In all honesty I would give nearly anything to NOT be aware of epilepsy.

To not be aware of epilepsy would mean that I never have to give Julia another dose of meds, and I could stop carrying emergency rectal valium for unending seizures everywhere we go. I would never again watch an EEG screen record spikes and events every ten seconds, and I would never, ever, ever again helplessly watch and plead to God while my daughter convulses on the floor for minutes that feel like years.

But since I HAVE to be aware of it, since there is a month devoted to awareness of my nemesis, I might as well write about it.

Epilepsy is a terrible, devastating and relentless condition. It robs children of their development, and adults of their freedom. Being blissfully ignorant of this monster sounds like a dream. 

But like so many things in life, out of the worst situation there can be inspiration.  I have to admit that as much as I hate epilepsy I've been incredible blessed by the people I've encountered as a result. Those living in an ongoing battle with epilepsy are the inspiration.

They are amazing. They are brave. They are heroic. If we have to be aware, let's be aware of them.

Day after day these warriors overcome enormous challenges and find ways to learn and grow and develop and connect with the world even as Epilepsy is doing it's best to own their brain. They smile and laugh and take risks never knowing when the next seizure will temporarily claim their body. They are phenomenal and watching their fight is humbling to say the least.

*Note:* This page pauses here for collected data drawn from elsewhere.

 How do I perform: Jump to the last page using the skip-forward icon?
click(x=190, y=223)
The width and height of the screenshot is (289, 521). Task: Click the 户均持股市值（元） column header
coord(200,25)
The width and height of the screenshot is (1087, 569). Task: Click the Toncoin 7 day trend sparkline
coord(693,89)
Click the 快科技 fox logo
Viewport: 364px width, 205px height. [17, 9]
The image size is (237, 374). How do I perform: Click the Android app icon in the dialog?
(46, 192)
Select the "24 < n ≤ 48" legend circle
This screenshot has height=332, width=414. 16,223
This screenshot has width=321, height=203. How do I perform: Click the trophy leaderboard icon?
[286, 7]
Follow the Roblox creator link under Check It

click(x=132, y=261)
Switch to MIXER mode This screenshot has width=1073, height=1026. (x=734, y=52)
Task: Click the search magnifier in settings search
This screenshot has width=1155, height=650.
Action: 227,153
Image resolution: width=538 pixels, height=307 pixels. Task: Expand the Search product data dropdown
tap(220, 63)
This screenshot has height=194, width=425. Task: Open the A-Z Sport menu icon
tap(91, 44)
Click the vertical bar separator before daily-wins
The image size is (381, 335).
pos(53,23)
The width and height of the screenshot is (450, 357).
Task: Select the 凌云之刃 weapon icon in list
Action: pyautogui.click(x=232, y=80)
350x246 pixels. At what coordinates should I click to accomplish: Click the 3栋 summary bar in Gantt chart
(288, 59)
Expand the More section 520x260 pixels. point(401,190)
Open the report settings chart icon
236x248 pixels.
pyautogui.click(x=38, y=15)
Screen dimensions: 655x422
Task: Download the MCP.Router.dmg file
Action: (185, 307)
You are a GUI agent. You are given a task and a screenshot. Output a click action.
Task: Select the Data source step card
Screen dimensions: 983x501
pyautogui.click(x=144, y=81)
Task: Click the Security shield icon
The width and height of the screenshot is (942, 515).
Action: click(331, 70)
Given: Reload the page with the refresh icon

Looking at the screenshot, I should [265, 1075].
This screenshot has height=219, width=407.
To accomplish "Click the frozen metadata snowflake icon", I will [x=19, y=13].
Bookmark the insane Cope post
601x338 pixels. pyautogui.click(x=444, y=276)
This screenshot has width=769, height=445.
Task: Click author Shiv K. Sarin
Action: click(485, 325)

I hate epilepsy. I want it gone. I want my sweet daughter, her precious little friends, and every person in this battle to be victorious for good. But because it is here for now, I will do my best to spread awareness of the brave warriors heroically fighting a battle they don't deserve to be in.

Let our awareness be in their honor!


  1. Thank you for expressing so beautifully my own heart thoughts that I can never seem to find words for.


  2. Laurie, once again, thank you for for sharing your thoughts. I am always in awe of your strength, your clarity and your honesty. God Bless all those who have to live with epilepsy and may he reach down and comfort and support your family. Xoxo

  3. So well said. May God continue to bless you for being such a wonderful Mother!